As Bines describes it, Tumblr is brimming with photos and images "that evoke negative emotions through art and call it depression. Black and white photographs of mystical emaciated women who stare off into the distance put psychological torment and beauty on the same page."

This distorted vision of depression makes a serious disease seem like a sort of cool personality trait, and its sufferers as ethereal beauties — damaged but poetic and profound. In the Atlantic article, psychologist Mark Reinecke worries that all of this beautiful sadness could lead non-depressed teenagers to think that they are depressed and to be self-pitying and self-harming. Bines adds:

"This sort of exhibitionism of self-harm, suicide, depression, or self-loathing under the pretext that it is beautiful, romantic, or deep is hardly unusual. Today the depression many teenagers, like those on Tumblr, say they have is one that’s linked to a notion of 'beautiful' suffering."

But while Tumblr may provide tools for sharing all this 'sadspiration,' romantic visions of depression, especially among young people, have been circulating for literally centuries. In the 20th century, we have ample notable female examples, from Sylvia Plath to Elizabeth Wurtzel (whose image on the cover of Prozac Notion set the tone for the modern sexy depressive).

{image via Mystic Medusa}

And the earlier Internet offered lots of opportunities to spread and get affirmation for melancholia porn. I remember looking at similar images online when I was a tween and teen, back in the 1990s and early 2000s. Geocities and Livejournal were full of pretty, sad waifs writing pretty, sad poetry while smoking clove cigarettes.
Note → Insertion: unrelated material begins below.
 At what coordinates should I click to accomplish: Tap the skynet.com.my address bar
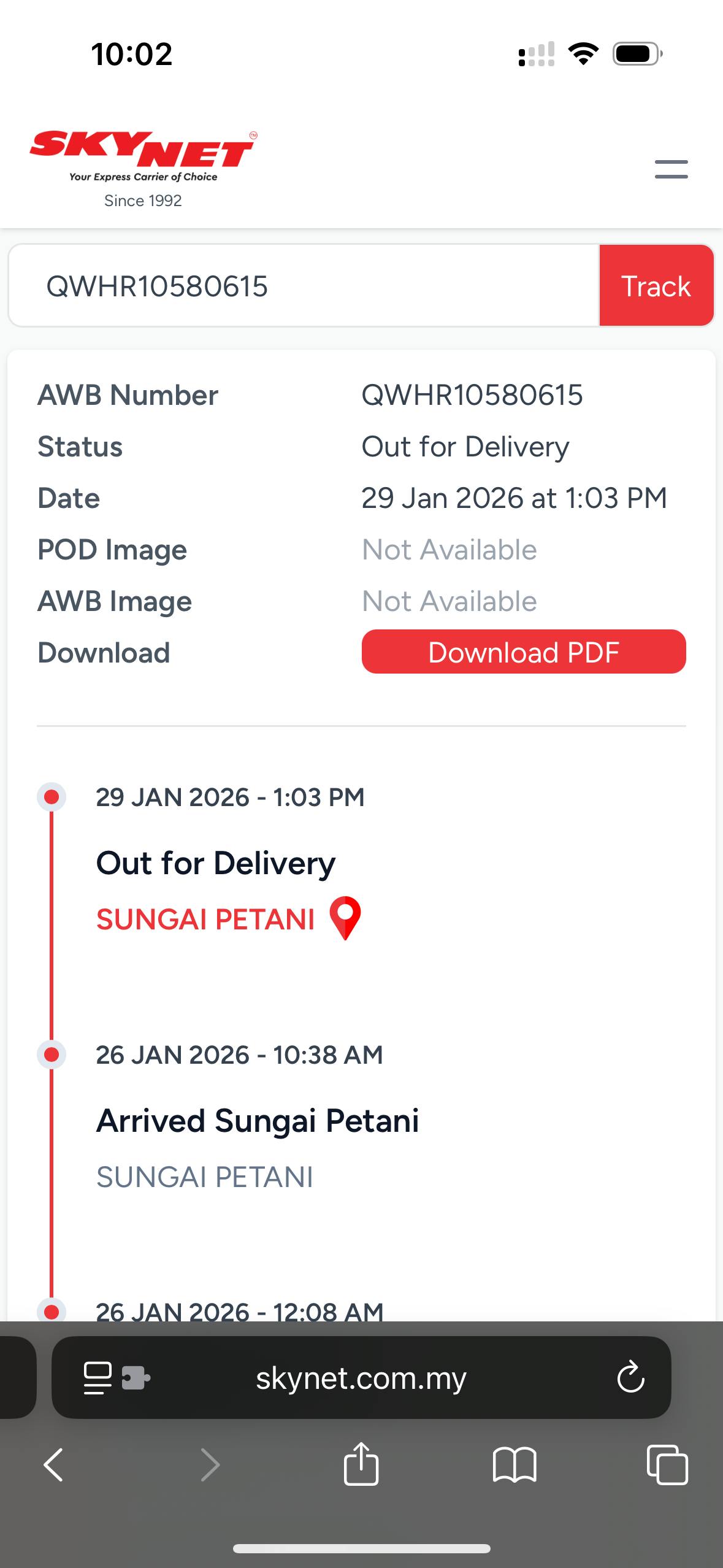(361, 1378)
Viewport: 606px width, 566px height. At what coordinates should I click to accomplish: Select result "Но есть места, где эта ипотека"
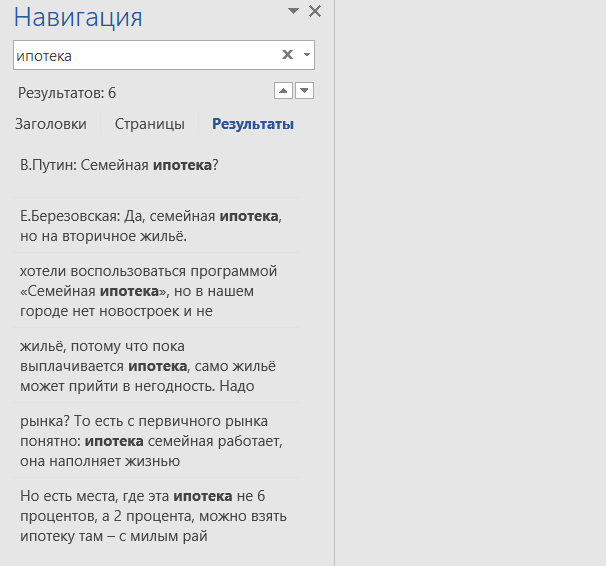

Internet culture changes venues but not fundamentals.

These ideas did and can still do harm, but if hundreds of years of history are any indication, most young folks grow out of their idealizing-depressives phase without becoming severely depressed themselves. Clinical depression is about brain chemistry. It's not something you can catch from looking at too many black-and-white photos.

It's possible, even, that all this sadspiration is a force for good, maybe. Twelve percent of teenage girls having suffered at least one major depressive episode (a rate three times higher than for teen boys). Maybe the Tumblr-version of depression — where it's not portrayed as shameful or debilitating — helps them deal with the disease. High school can be a time of almost dysphoric levels of emotion for any teenager, and especially so for depressive teens. What looks to older or non-depressed people like glamorizing depression may be articulating it in a way that helps them claim and cope with depressive feelings.